How to handle TIF_MEMDIE stalls?

Tetsuo Handa <penguin-kernel@xxxxxxxxxxxxxxxxxxx> · Fri, 19 Dec 2014 21:22:49 +0900

(Renamed thread's title and invited Dave Chinner. A memory stressing program
at http://marc.info/?l=linux-mm&m=141890469424353&w=2 can trigger stalls on
a system with 4 CPUs/2048MB of RAM/no swap. I want to hear your opinion.)

Michal Hocko wrote:
> > My question is quite simple. How can we avoid memory allocation stalls when
> >
> >   System has 2048MB of RAM and no swap.
> >   Memcg1 for task1 has quota 512MB and 400MB in use.
> >   Memcg2 for task2 has quota 512MB and 400MB in use.
> >   Memcg3 for task3 has quota 512MB and 400MB in use.
> >   Memcg4 for task4 has quota 512MB and 400MB in use.
> >   Memcg5 for task5 has quota 512MB and 1MB in use.
> >
> > and task5 launches below memory consumption program which would trigger
> > the global OOM killer before triggering the memcg OOM killer?
> >
> [...]
> > The global OOM killer will try to kill this program because this program
> > will be using 400MB+ of RAM by the time the global OOM killer is triggered.
> > But sometimes this program cannot be terminated by the global OOM killer
> > due to XFS lock dependency.
> >
> > You can see what is happening from OOM traces after uptime > 320 seconds of
> > http://I-love.SAKURA.ne.jp/tmp/serial-20141213.txt.xz though memcg is not
> > configured on this program.
>
> This is clearly a separate issue.

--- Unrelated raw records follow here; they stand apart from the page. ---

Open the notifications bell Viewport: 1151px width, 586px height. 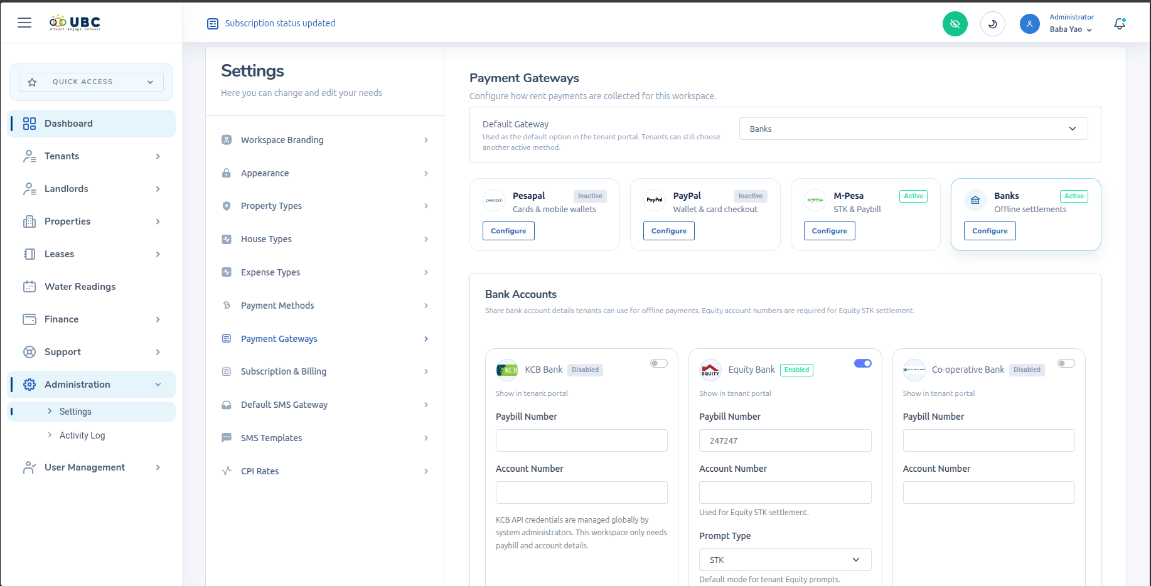pos(1120,23)
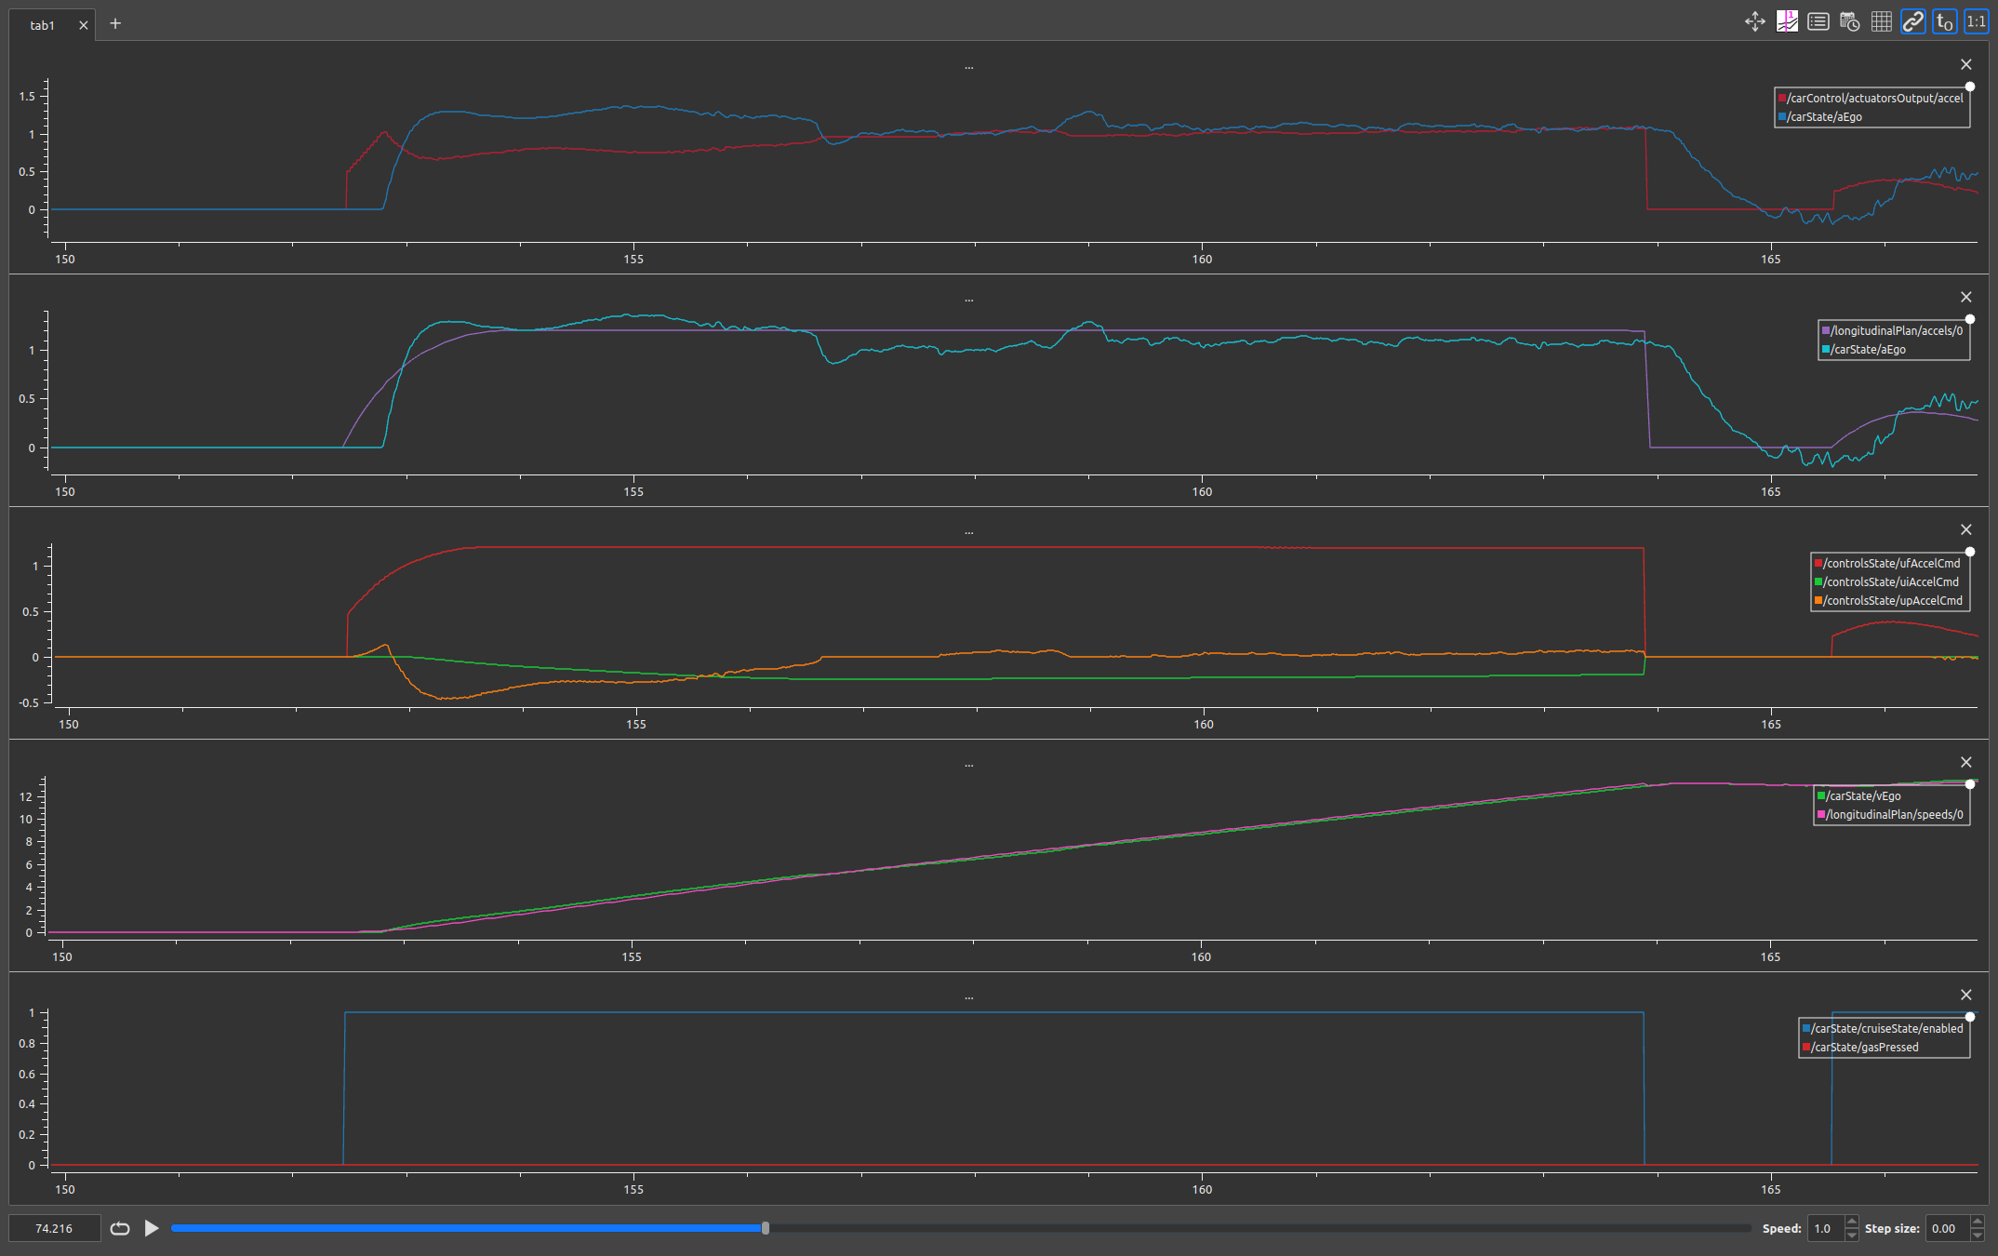Click the playback time slider handle
The image size is (1998, 1256).
[x=766, y=1228]
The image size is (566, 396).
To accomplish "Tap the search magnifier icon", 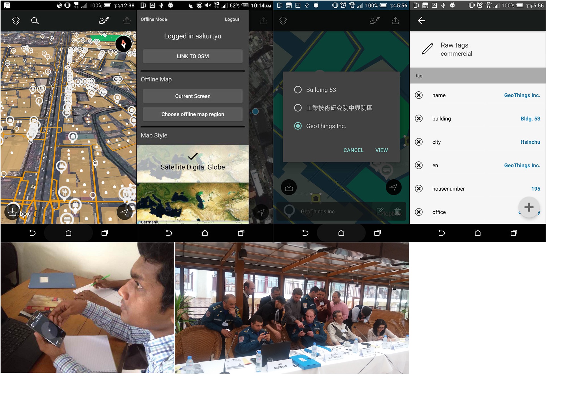I will (x=35, y=21).
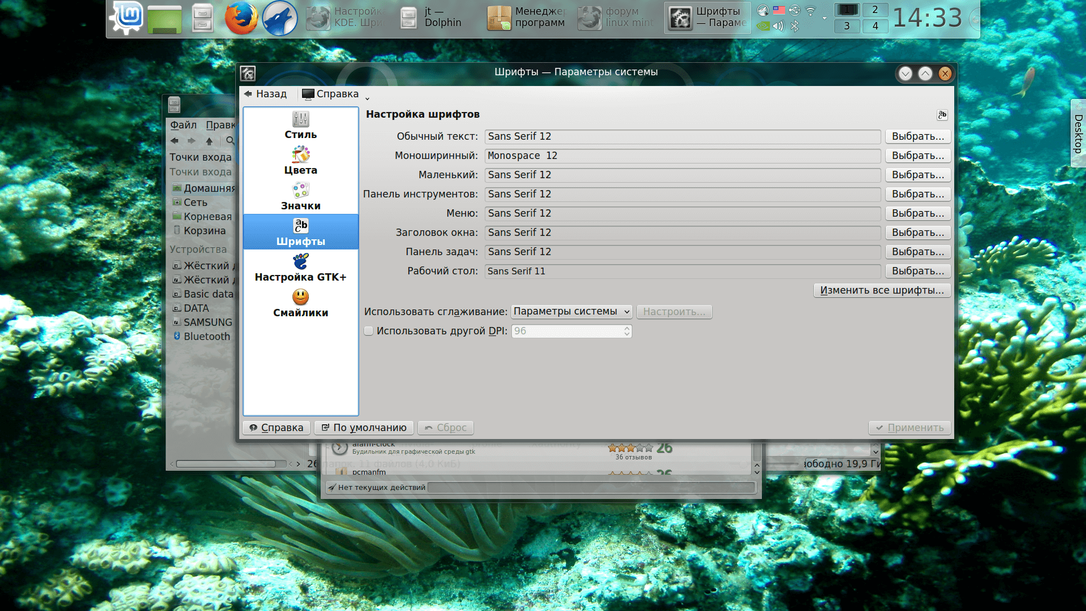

It is a lock dependency and that alone
> _cannot_ be handled from OOM killer as it doesn't understand lock
> dependencies. This should be addressed from the xfs point of view IMHO
> but I am not familiar with this filesystem to tell you how or whether it
> is possible.
>
Then, let's ask Dave Chinner whether he can address it. My opinion is that
everybody is doing __GFP_WAIT memory allocation without understanding the
entire dependencies. Everybody is only prepared for allocation failures
because everybody is expecting that the OOM killer shall somehow solve the
OOM condition (except that some are expecting that memory stress that will
trigger the OOM killer must not be given). I am neither familiar with XFS,
but I don't think this issue can be addressed from the XFS point of view.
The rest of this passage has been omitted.